• [Task description]:
Within the entries below, find the portion that opens with the line containing "EVmovz-car bike search (557, 2133)" and closes with the line containing "Just Elegance (680, 1806)". Retype that portion exactly and only.

(Excerpted data)

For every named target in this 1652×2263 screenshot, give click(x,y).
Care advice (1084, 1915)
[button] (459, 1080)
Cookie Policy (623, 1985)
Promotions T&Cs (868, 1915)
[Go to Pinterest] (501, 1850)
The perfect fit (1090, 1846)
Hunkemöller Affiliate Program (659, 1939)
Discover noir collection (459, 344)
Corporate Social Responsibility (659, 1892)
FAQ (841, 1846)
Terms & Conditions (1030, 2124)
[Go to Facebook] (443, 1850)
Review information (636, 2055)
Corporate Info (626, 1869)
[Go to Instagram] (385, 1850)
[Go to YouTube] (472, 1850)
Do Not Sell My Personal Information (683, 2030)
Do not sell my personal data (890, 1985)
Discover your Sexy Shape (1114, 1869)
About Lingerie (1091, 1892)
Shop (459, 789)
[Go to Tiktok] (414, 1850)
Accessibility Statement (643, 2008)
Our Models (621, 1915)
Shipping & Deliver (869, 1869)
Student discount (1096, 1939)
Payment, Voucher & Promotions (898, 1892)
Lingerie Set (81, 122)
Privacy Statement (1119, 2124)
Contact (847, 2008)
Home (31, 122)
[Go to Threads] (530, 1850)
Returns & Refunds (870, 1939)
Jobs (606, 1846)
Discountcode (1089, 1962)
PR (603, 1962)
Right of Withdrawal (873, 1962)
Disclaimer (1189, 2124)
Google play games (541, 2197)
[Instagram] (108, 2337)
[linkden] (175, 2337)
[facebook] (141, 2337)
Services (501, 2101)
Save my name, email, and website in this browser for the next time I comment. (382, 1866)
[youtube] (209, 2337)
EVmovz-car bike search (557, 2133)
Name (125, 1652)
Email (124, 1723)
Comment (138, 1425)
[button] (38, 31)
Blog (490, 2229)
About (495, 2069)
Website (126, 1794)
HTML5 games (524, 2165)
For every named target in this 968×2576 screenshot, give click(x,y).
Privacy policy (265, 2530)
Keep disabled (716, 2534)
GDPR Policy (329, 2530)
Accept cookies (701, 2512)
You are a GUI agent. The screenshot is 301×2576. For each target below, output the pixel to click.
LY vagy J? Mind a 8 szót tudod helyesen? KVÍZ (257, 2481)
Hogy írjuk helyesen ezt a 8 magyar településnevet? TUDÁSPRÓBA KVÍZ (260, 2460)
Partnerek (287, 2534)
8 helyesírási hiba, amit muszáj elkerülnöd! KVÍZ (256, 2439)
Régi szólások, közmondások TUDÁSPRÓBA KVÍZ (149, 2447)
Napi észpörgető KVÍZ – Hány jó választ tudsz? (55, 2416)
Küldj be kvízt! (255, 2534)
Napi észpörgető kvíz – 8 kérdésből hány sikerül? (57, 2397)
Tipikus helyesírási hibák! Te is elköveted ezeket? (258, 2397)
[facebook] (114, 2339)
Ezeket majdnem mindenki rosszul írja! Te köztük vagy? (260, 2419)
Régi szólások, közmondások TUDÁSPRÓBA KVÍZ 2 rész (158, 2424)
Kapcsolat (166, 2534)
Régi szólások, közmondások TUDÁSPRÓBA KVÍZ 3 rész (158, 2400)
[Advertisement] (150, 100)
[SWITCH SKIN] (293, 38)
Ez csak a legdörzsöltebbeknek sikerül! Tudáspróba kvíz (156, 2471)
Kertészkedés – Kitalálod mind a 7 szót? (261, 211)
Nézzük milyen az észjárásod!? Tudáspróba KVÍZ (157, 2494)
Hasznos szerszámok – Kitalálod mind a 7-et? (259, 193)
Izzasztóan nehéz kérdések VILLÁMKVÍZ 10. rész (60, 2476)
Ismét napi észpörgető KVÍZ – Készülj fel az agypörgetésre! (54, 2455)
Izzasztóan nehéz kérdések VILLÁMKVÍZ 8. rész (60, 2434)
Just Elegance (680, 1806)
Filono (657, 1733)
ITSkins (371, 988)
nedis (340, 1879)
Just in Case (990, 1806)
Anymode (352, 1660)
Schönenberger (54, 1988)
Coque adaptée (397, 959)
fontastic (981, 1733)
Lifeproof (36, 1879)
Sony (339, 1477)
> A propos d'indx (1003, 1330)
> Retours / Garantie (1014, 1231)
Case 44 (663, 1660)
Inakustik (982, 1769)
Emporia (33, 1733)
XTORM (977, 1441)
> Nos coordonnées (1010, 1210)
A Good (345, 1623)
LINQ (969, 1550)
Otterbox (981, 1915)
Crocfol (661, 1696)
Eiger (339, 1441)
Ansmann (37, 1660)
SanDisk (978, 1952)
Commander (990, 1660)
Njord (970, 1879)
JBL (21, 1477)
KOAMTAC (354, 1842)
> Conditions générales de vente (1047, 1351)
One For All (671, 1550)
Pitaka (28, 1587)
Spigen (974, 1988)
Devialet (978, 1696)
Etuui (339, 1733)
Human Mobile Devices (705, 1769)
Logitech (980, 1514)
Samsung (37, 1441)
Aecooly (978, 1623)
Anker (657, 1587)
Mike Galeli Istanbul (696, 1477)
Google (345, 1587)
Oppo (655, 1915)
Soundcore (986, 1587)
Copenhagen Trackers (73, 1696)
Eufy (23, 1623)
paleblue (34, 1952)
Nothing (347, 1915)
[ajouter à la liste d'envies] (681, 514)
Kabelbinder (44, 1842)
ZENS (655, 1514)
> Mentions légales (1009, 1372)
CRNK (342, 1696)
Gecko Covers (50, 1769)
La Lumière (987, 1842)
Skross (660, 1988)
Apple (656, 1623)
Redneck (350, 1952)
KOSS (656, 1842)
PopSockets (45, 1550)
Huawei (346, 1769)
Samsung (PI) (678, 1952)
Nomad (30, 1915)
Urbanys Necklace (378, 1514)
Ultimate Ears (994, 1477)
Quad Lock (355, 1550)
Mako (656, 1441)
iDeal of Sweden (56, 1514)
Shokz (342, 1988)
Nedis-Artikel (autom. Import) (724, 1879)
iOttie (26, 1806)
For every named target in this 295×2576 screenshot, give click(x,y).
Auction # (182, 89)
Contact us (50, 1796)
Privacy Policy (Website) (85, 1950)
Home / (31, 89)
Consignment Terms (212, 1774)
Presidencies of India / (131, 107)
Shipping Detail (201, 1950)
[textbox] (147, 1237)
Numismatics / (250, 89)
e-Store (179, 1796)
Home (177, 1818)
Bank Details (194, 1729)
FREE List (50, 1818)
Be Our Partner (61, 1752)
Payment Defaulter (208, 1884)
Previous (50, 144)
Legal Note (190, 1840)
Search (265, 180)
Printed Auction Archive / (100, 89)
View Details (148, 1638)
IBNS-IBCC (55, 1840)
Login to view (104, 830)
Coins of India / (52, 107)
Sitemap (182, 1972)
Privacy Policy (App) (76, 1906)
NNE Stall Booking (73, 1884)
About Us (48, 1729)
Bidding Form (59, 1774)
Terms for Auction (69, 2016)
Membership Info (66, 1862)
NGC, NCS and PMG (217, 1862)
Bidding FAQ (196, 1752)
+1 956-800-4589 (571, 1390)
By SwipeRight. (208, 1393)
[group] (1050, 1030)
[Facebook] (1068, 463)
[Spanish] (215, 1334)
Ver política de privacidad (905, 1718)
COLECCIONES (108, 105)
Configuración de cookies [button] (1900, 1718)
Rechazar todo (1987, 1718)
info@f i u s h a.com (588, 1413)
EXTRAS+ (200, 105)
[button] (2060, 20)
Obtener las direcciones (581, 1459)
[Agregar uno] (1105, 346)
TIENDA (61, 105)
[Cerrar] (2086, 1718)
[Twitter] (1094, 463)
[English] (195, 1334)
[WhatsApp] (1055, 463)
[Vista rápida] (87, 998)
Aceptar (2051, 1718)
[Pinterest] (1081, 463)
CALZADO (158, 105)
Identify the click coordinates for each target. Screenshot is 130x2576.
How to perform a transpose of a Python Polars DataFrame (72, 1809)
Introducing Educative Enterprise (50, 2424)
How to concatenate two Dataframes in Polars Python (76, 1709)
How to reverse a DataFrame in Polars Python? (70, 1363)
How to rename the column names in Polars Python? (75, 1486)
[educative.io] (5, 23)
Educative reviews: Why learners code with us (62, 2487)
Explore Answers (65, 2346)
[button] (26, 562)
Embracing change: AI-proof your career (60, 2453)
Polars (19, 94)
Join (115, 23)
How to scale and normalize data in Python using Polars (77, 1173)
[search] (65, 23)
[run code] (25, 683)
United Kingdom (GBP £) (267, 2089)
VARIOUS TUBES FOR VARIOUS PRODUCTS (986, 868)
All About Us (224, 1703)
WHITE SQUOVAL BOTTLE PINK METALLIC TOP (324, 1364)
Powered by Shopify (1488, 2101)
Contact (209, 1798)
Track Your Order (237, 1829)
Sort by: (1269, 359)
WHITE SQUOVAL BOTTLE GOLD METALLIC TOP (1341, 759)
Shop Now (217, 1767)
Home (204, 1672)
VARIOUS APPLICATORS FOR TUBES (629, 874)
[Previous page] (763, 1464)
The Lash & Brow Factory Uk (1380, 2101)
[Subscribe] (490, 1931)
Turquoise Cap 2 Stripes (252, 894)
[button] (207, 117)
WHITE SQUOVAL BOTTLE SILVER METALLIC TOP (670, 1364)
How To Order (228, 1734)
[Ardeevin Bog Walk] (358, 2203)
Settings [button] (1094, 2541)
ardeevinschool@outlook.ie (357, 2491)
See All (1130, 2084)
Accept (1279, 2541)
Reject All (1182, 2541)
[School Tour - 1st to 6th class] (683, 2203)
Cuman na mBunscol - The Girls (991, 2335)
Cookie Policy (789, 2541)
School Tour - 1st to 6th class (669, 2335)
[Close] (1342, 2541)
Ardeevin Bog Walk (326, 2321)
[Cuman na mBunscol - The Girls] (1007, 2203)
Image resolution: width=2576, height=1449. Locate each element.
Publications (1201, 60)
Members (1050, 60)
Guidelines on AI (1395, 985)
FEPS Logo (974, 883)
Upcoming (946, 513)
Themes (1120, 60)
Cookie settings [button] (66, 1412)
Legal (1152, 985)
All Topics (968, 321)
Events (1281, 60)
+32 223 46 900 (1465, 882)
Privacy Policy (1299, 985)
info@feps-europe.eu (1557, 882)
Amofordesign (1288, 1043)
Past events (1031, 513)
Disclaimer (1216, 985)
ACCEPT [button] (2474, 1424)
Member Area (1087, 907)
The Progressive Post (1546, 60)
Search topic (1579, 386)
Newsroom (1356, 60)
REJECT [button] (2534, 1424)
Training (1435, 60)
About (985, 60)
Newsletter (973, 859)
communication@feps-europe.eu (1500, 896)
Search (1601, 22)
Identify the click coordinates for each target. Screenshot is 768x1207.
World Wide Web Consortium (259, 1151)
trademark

(End Excerpted data)

• [Written solution]:
EVmovz-car bike search (557, 2133)
Name (125, 1652)
Email (124, 1723)
Comment (138, 1425)
[button] (38, 31)
Blog (490, 2229)
About (495, 2069)
Website (126, 1794)
HTML5 games (524, 2165)
For every named target in this 968×2576 screenshot, give click(x,y).
Privacy policy (265, 2530)
Keep disabled (716, 2534)
GDPR Policy (329, 2530)
Accept cookies (701, 2512)
You are a GUI agent. The screenshot is 301×2576. For each target below, output the pixel to click.
LY vagy J? Mind a 8 szót tudod helyesen? KVÍZ (257, 2481)
Hogy írjuk helyesen ezt a 8 magyar településnevet? TUDÁSPRÓBA KVÍZ (260, 2460)
Partnerek (287, 2534)
8 helyesírási hiba, amit muszáj elkerülnöd! KVÍZ (256, 2439)
Régi szólások, közmondások TUDÁSPRÓBA KVÍZ (149, 2447)
Napi észpörgető KVÍZ – Hány jó választ tudsz? (55, 2416)
Küldj be kvízt! (255, 2534)
Napi észpörgető kvíz – 8 kérdésből hány sikerül? (57, 2397)
Tipikus helyesírási hibák! Te is elköveted ezeket? (258, 2397)
[facebook] (114, 2339)
Ezeket majdnem mindenki rosszul írja! Te köztük vagy? (260, 2419)
Régi szólások, közmondások TUDÁSPRÓBA KVÍZ 2 rész (158, 2424)
Kapcsolat (166, 2534)
Régi szólások, közmondások TUDÁSPRÓBA KVÍZ 3 rész (158, 2400)
[Advertisement] (150, 100)
[SWITCH SKIN] (293, 38)
Ez csak a legdörzsöltebbeknek sikerül! Tudáspróba kvíz (156, 2471)
Kertészkedés – Kitalálod mind a 7 szót? (261, 211)
Nézzük milyen az észjárásod!? Tudáspróba KVÍZ (157, 2494)
Hasznos szerszámok – Kitalálod mind a 7-et? (259, 193)
Izzasztóan nehéz kérdések VILLÁMKVÍZ 10. rész (60, 2476)
Ismét napi észpörgető KVÍZ – Készülj fel az agypörgetésre! (54, 2455)
Izzasztóan nehéz kérdések VILLÁMKVÍZ 8. rész (60, 2434)
Just Elegance (680, 1806)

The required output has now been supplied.